Determining the First Byte (Recovery ID) of Signatures on Ethereum
As a developer, it is essential to understand how Ethereum works with signatures and private keys. In this article, we will explore the process of determining the first byte (recovery ID) for signatures in Ethereum.
What is a signature?
A signature on the blockchain is a digital representation of a message that confirms its origin and ownership. It consists of three parts: the signature, the data being signed, and the public key associated with it.
How are signatures created and returned?
When a node (such as a miner) wants to verify the authenticity of a transaction or message, it uses the signature to ensure that the sender has control over the data. The process involves:
- Generating a private key (P)
- Using the private key to create a digital signature using the recipient’s public key (K)

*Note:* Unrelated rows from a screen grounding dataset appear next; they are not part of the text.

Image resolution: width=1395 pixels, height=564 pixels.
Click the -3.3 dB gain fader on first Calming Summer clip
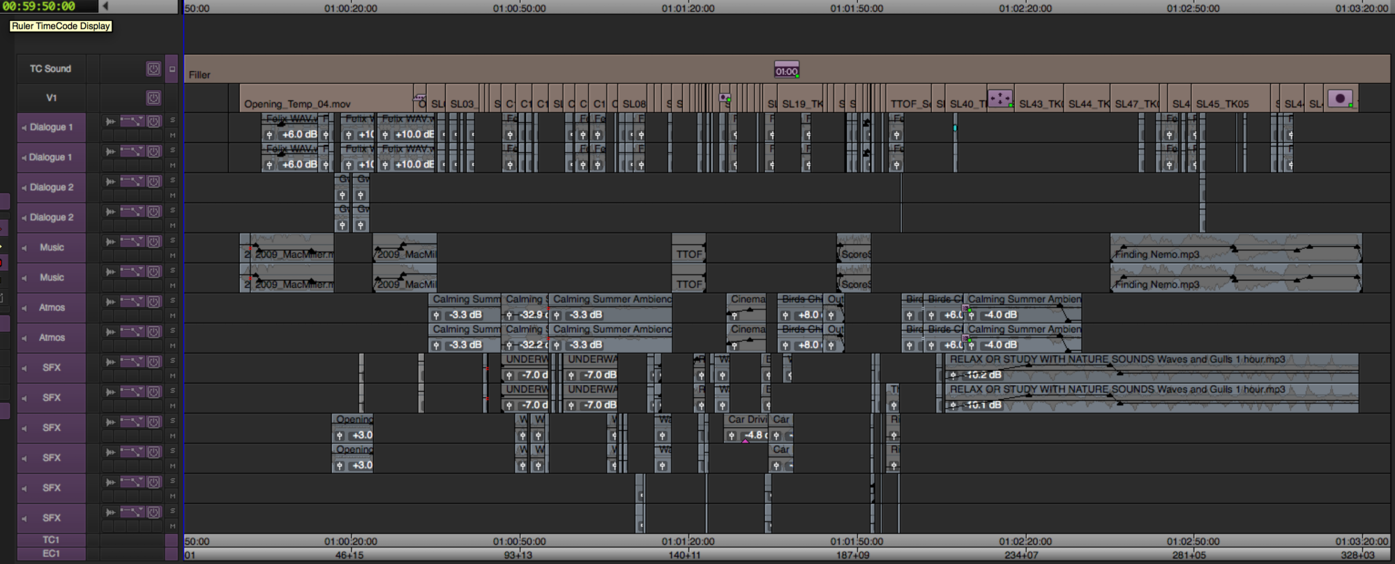pyautogui.click(x=437, y=315)
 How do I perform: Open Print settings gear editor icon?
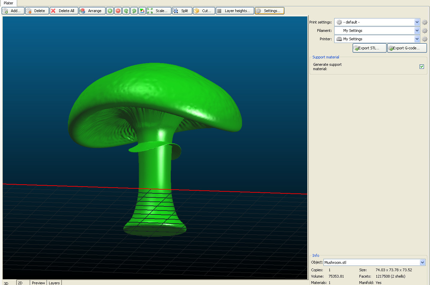[425, 22]
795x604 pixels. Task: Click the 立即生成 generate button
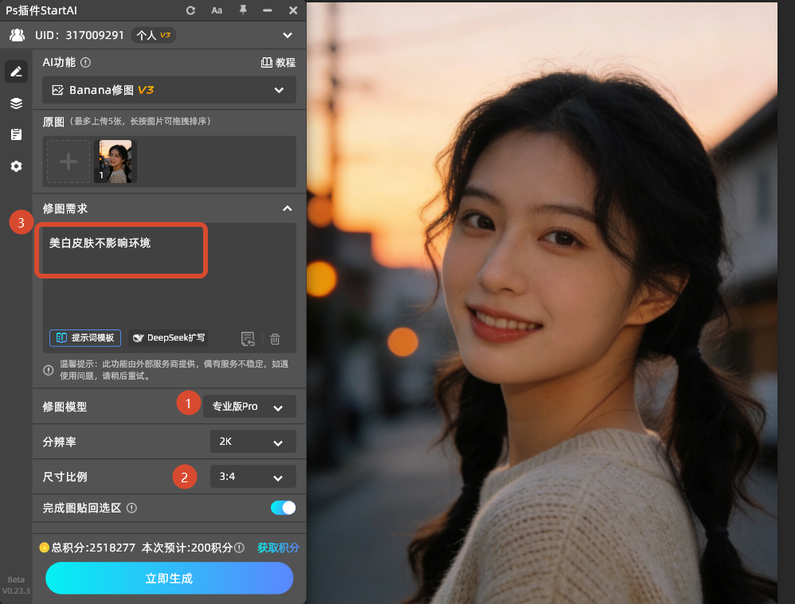click(169, 579)
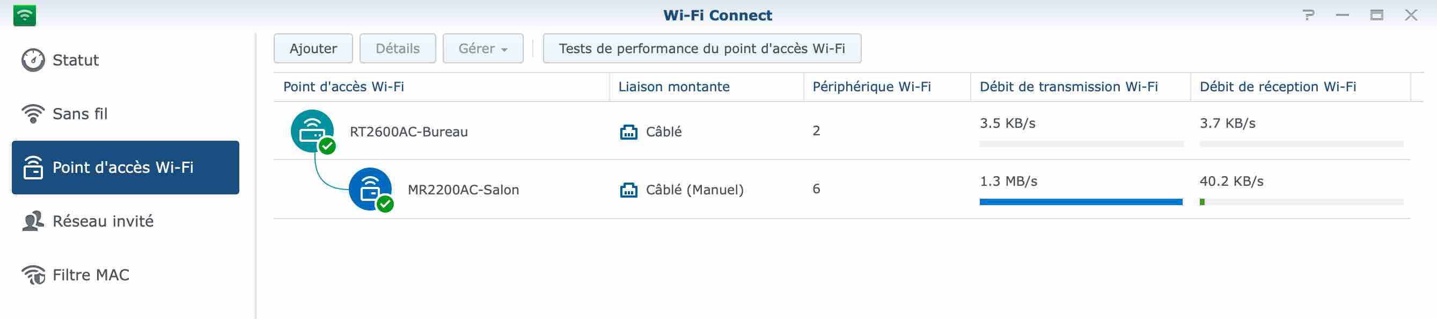Open the Point d'accès Wi-Fi section
This screenshot has height=319, width=1437.
[x=126, y=168]
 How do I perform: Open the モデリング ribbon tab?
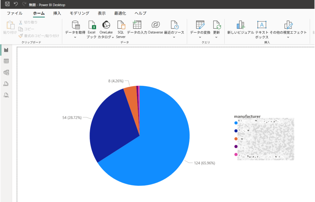click(x=79, y=13)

- Storing the digital signature in a database
When someone wants to sign a message, they use their own private key to create a digital signature and send it along with the message. The first byte of this signature is called the
Recovery ID.
Recovery ID Formula
To determine the recovery ID, we need to understand how the algorithm works:
- Start with the sender’s public key (K)
- Add the transaction data (including the message and other relevant information)

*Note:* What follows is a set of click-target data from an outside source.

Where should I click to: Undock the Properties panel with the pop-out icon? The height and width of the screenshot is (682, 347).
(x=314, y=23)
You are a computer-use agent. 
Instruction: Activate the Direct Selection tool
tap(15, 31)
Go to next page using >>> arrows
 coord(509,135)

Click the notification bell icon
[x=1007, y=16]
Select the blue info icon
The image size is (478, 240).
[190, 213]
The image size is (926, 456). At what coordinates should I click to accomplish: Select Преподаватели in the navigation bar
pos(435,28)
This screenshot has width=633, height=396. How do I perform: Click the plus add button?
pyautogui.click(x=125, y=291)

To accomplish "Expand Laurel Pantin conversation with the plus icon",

- Hash the concatenated data using a cryptographic hash function (e.g., SHA-256 or Keccak-256)
The resulting hash is then used as input to the
Keccak-256 digital signature scheme.
To recover the sender’s private key, we need to follow these steps:
- Extract the first byte of the recovered signature
- Use this byte to calculate a public key (K_prime) using the formula:
K_prime = K * pow(K^(-1), hash digest)
- Combine the extracted private key and the calculated public key to obtain the sender’s private key (P)
Example for presentation
Let’s assume we have a transaction that includes the following data:
Message: « Hello, world! »
Sender’s public key: K = 0x1234567890abcdef
The hash of the concatenated data is generated as follows:
Transaction data: message + sender_data
Digest hash: 0x1234567890abcdef
Using the Keccak-256 digital signature scheme, we obtain a recovered signature with a first octet (the Recovery ID).
Recovering the sender’s private key involves calculating the public key using the formula above.
Conclusion
Determining the first octet (Recovery ID) of signatures on Ethereum is a critical step in verifying message authenticity. By understanding how this process works, developers can build robust cryptographic algorithms and applications that rely on digital signatures. This article provides a comprehensive overview of the Recovery ID formula and its implementation on Ethereum.